Publication: The Journal of Urology, Volume 195, Issue 1, January 2016, Pages 162-167


Although nocturnal polyuria in patients with monosymptomatic enuresis can largely be explained by the decreased nocturnal vasopressin secretion hypothesis, other circadian rhythms in the kidney also seem to have a role. We recently documented an absent day/night rhythm in a subgroup of desmopressin refractory cases. We explore the importance of abnormal circadian rhythm of glomerular filtration and tubular (sodium, potassium) parameters in patients with monosymptomatic enuresis.

Materials and Methods
In this retrospective study of a tertiary enuresis population we collected data subsequent to a standardized screening (International Children’s Continence Society questionnaire), 14-day diary for nocturnal enuresis and diuresis, and 24-hour concentration profile. The study population consisted of 139 children with nocturnal enuresis who were 5 years or older. Children with nonmonosymptomatic nocturnal enuresis were used as controls.

There was a maintained circadian rhythm of glomerular filtration, sodium, osmotic excretion and diuresis rate in children with monosymptomatic and nonmonosymptomatic nocturnal enuresis, and there was no difference between the 2 groups. Secondary analysis revealed that in patients with nocturnal polyuria (with monosymptomatic or nonmonosymptomatic nocturnal enuresis) circadian rhythm of glomerular filtration, sodium and osmotic excretion, and diuresis rate was diminished in contrast to those without nocturnal polyuria (p <0.001).

Circadian rhythm of the kidney does not differ between patients with nonmonosymptomatic and monosymptomatic enuresis.

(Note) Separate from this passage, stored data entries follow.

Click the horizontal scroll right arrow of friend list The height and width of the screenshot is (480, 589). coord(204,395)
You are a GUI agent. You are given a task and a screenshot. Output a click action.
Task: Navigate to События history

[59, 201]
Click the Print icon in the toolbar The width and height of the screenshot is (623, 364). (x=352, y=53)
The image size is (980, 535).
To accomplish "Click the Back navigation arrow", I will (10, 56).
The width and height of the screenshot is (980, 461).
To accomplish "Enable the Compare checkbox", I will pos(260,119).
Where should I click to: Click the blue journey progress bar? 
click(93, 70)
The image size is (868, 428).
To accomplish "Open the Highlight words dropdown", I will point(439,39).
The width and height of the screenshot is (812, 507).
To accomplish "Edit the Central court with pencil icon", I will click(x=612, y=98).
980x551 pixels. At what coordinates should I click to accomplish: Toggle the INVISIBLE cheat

However, the subgroup with enuresis and nocturnal polyuria has a diminished circadian rhythm of nocturnal diuresis, sodium excretion and glomerular filtration in contrast to children without nocturnal polyuria. This observation cannot be explained by the vasopressin theory alone.

Is the pathophysiology of bedwetting children all the same? Probably not, and more specifically when we look into the circadian rhythm of urine excretion, it seems that there are different categories and it can not be explained by a vasopressin disorder alone. In this study, the 24hr urine of 139 children (mean age was 8-9yrs) was collected at home in 8 different portions and analysed. The urine osmolality was increased in the group of children who had nocturnal polyuria as well as in the group with normal nocturnal diuresis. Of course, the children with a nocturnal polyuria had a significantly higher diuresis rate at night, but also a higher osmotic and sodium excretion coppared with children with normal nocturnal diuresis. The authors conclude that it is not possible to explain this observation by a vasopressin disorder alone, since there is an effect not only on diuresis but also on osmotic excretion.